Influence of casing contouring on flutter boundaries of a jet engine fan

This paper describes a detailed flutter analysis of fan casing contour modifications on a scaled high-speed fan to investigate the influence and effect on flutter boundaries. The flutter analysis focusses on discrete selected members from a previous multidisciplinary study of an automated aero-acoustic optimization with respect to the overall engine performance. The aerodynamic baseline performance of the high-bypass ratio fan is validated with measured rig data using Reynolds-averaged Navier–Stokes (RANS) CFD simulations. Flutter stability predictions are based on the energy method in traveling wave and influence the coefficient formulation using a multi-passage fan assembly in a wide engine operating range. Transonic stall flutter occurs for the first bending mode of blade vibration at part speed, where a few design members show an increased stabilizing aeroelastic behavior especially at approach flight condition.

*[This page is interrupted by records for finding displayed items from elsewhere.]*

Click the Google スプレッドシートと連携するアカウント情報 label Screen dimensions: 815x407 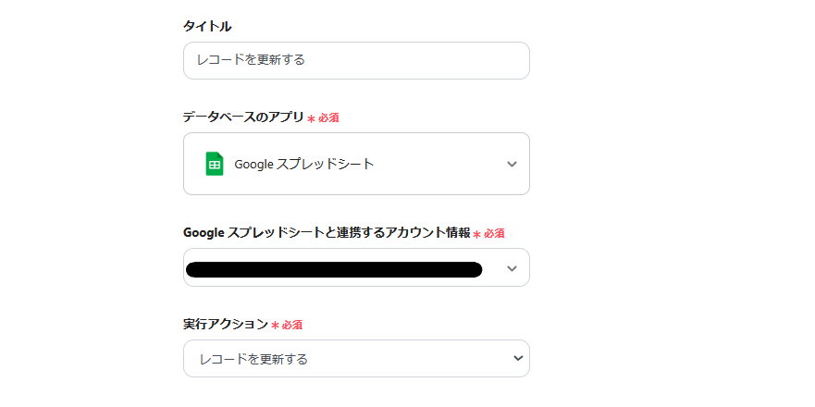[x=327, y=232]
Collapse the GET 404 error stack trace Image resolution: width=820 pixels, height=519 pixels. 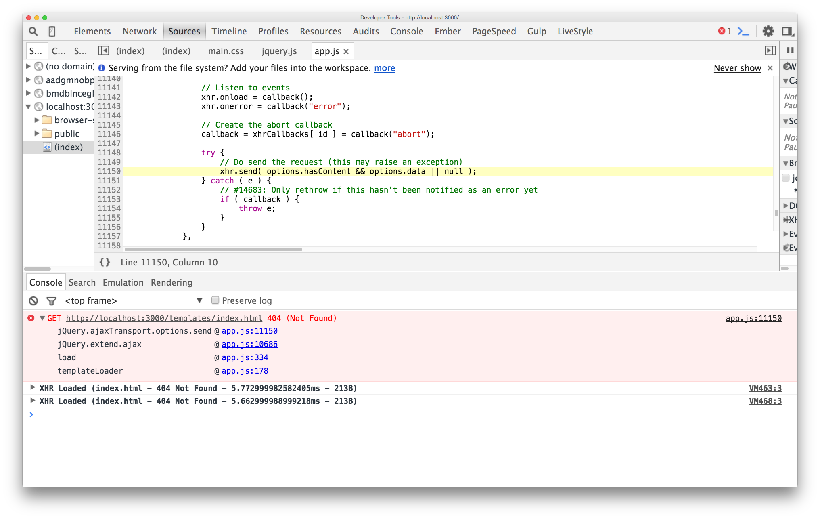coord(42,318)
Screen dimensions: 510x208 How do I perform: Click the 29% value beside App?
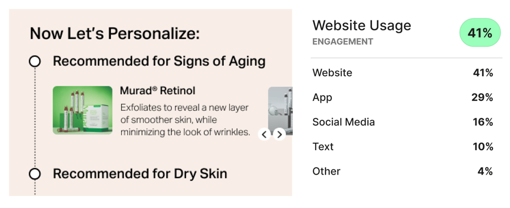point(482,97)
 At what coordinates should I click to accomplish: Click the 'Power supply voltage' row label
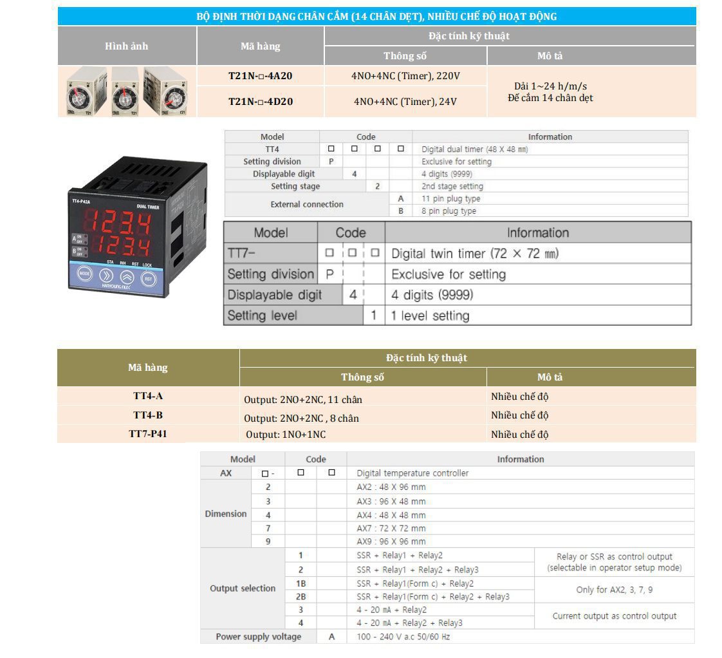(x=258, y=637)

In contrast to that, the results indicate a destabilizing flutter stability effect for certain casing designs at cruise speed related to higher mass flows near choke, which is identified as a transonic unstalled flutter type. Aerodynamic key parameters for the flutter onset mechanism have proved to be the shock/boundary layer interactions in tip region of the fan suction side, which leads to flow separation. A second mechanism is driven by the additional blade vibration in combination with the interaction of shock and tip clearance flow as well as the incoming flow. © 2018, Deutsches Zentrum für Luft- und Raumfahrt e.V.